Let's see how we can use this do adapt to a completion block based API.

Note that I'm purposely ignoring the fact that image has an async version of this function ;)

We can use a checked continuation to allow the runtime to enforce that is called at most one time. This is usually the case, but not always. Having the type present this information to callers is extremely useful.

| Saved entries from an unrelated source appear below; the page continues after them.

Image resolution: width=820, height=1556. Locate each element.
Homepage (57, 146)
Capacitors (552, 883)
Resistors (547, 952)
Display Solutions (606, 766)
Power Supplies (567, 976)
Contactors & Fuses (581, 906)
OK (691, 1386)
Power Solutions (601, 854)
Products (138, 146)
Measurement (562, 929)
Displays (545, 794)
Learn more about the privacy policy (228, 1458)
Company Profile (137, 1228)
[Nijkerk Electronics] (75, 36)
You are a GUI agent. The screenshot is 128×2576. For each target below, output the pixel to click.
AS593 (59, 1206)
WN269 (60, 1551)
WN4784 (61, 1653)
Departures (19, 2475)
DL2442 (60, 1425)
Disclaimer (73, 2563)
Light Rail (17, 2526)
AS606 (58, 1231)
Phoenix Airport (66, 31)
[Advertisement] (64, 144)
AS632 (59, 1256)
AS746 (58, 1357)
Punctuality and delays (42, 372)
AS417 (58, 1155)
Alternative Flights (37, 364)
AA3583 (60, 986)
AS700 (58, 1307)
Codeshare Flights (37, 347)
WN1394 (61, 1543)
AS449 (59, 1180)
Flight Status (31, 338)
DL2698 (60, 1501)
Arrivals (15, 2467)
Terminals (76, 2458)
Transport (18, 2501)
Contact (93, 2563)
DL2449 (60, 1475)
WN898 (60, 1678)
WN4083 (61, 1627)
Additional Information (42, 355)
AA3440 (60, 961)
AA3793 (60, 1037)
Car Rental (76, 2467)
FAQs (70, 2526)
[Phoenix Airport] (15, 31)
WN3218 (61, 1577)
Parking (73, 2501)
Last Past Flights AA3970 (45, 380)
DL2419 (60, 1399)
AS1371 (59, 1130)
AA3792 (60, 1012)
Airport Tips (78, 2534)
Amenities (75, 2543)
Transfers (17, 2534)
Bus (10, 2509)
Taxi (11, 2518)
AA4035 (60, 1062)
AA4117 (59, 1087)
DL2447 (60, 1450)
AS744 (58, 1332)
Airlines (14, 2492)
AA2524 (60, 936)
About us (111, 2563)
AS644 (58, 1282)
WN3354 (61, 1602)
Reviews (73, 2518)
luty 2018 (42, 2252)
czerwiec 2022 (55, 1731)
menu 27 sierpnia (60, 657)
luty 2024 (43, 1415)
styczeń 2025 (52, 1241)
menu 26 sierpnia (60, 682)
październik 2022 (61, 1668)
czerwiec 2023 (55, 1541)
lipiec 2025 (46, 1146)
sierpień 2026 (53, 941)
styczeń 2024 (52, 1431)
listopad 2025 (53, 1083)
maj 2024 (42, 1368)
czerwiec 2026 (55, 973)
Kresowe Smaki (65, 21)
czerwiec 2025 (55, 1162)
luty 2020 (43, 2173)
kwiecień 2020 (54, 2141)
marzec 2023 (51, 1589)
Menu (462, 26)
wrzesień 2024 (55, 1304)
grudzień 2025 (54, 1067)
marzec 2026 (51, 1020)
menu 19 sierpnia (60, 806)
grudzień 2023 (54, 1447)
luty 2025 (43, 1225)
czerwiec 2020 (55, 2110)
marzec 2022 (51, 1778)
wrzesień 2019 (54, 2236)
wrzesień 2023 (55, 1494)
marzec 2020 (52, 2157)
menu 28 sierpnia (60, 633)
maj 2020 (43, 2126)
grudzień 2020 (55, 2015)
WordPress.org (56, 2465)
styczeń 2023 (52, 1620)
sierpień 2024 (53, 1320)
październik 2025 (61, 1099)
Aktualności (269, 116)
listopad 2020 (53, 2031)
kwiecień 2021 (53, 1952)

    func downloadThumbnail(_ url: URL) async throws -> UIImage {
        let session = URLSession.shared

        await Task.sleep(NSEC_PER_SEC)

        let (data, response) = try await session.data(from: url, delegate: nil)

        guard let http = response as? HTTPURLResponse, http.statusCode == 200 else {
            throw UnexpectedResponse()
        }

        guard let image = UIImage(data: data) else {
            throw InvalidImage()
        }

        let thumbSize = CGSize(width: 600, height: 600)
        let thumbRect = AVMakeRect(aspectRatio: image.size, insideRect: CGRect(origin: .zero, size: thumbSize))

        return try await withCheckedThrowingContinuation { continuation in
            image.prepareThumbnail(of: thumbRect.size) { image in
                guard let image = image else {
                    continuation.resume(throwing: InvalidImage())
                    return
                }
                continuation.resume(returning: image)
            }
        }
    }

This episode uses Xcode 13.0, Swift 5.5.